第17回全日本短剣道大会 男子個人戦:第9試合

コメント:サイモン・ラースン

久恒先生は、今年の大会における目標として、一つ目の試合を勝ち抜くというお題を私に与え、私は上手くいくように願いながら試合に臨んだ。最近の久恒先生との稽古で、私はゆっくりではあるが自分の大きな弱点を克服しつつあると感じていた。

私はまさに自分がイメージした通り、試合開始直後から積極的に打って出、喉を狙った。この戦法は、この頃かなり上手くはまり、成功する確率が高い。私が思うに、初一本を取ることは大変重要で、それによって審判に自分の試合を印象付け、残りの試合を有利に運ぶ事ができる気がする。一度一本を取り、その後も相手にプレッシャーをかけ続ければ、審判は一本でなくとも少なくともポイントを付与してくれる。

残念ながら、私の癖でもある短剣を上下に振る動作は、敵に息を吹き返させる原因となった。馬鹿げたことだが、これをやることによって、私は自ら隙を作り自分のタイミングを失ってしまった。なぜこれをやってしまうのか、自分でも分からない。どうか皆さんは真似しないで! この2、3ヶ月の間、これをやらないように注意をしてくれた全ての人に、心から申し訳ないと思っている。
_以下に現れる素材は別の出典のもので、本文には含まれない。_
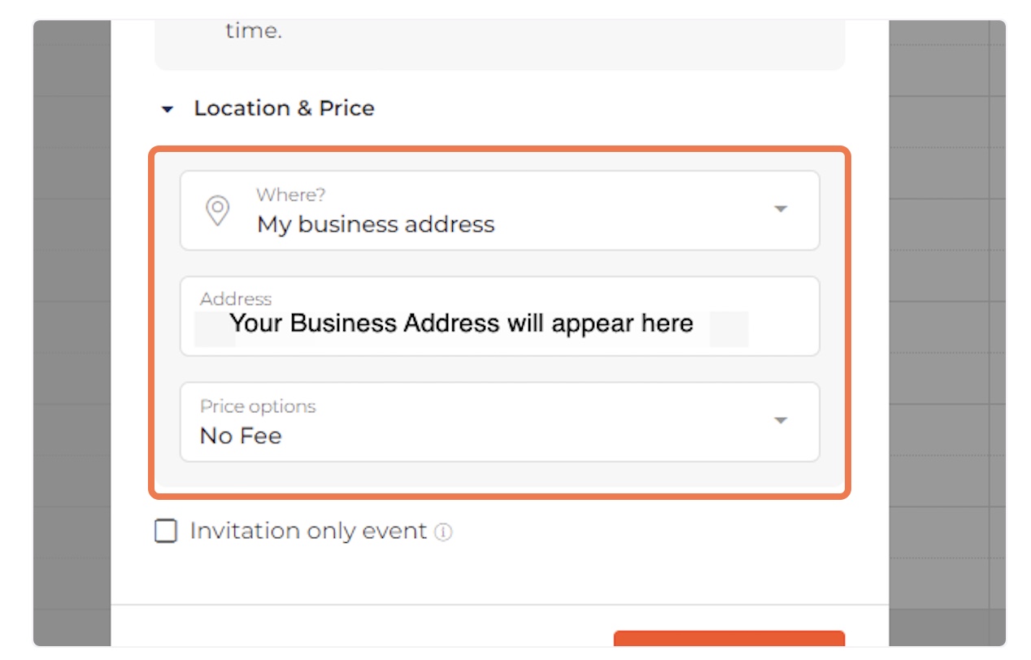
Task: Open the Price options dropdown arrow
Action: [x=781, y=420]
短剣を振ってしまう動作が敵を有利にしてしまったことと、惜しいところで一本を取れない(残心が十分でなかったからか?)ことが重なり、私は「最初に動く」という意図をすっかり忘れてしまった。私には、非常に悪い癖がある。それは、相手の動きにすぐに反応し、カウンター攻撃をしようと試みる癖である。本来なら、タイミングを良く計り、相手が自分の動きに反応させるように仕向けるべきなのだ。これは常に私の突きを、本来あるべき距離より短いものにしてしまい、その結果、残心は後退しながら示すことになる。他の人はいざ知らず、私は後退しながらの残心が上手くできない。

最終的には、敵は私の活気のない状態に上手く付け入り、私の遅い喉の突きを逃れて、一本を決めたのだ。

「試合でやってはいけないこと」を締め括ろう。二本目の開始直後から、私は敵に迫ったが、その途中で半身ではなく全身を晒してしまい、敵の良い標的となってしまった。

道場に戻り、厳しく冷静に試合を振り返る。やはり「ごめんなさいチョコ」でも買って、皆に配るべきかもしれない。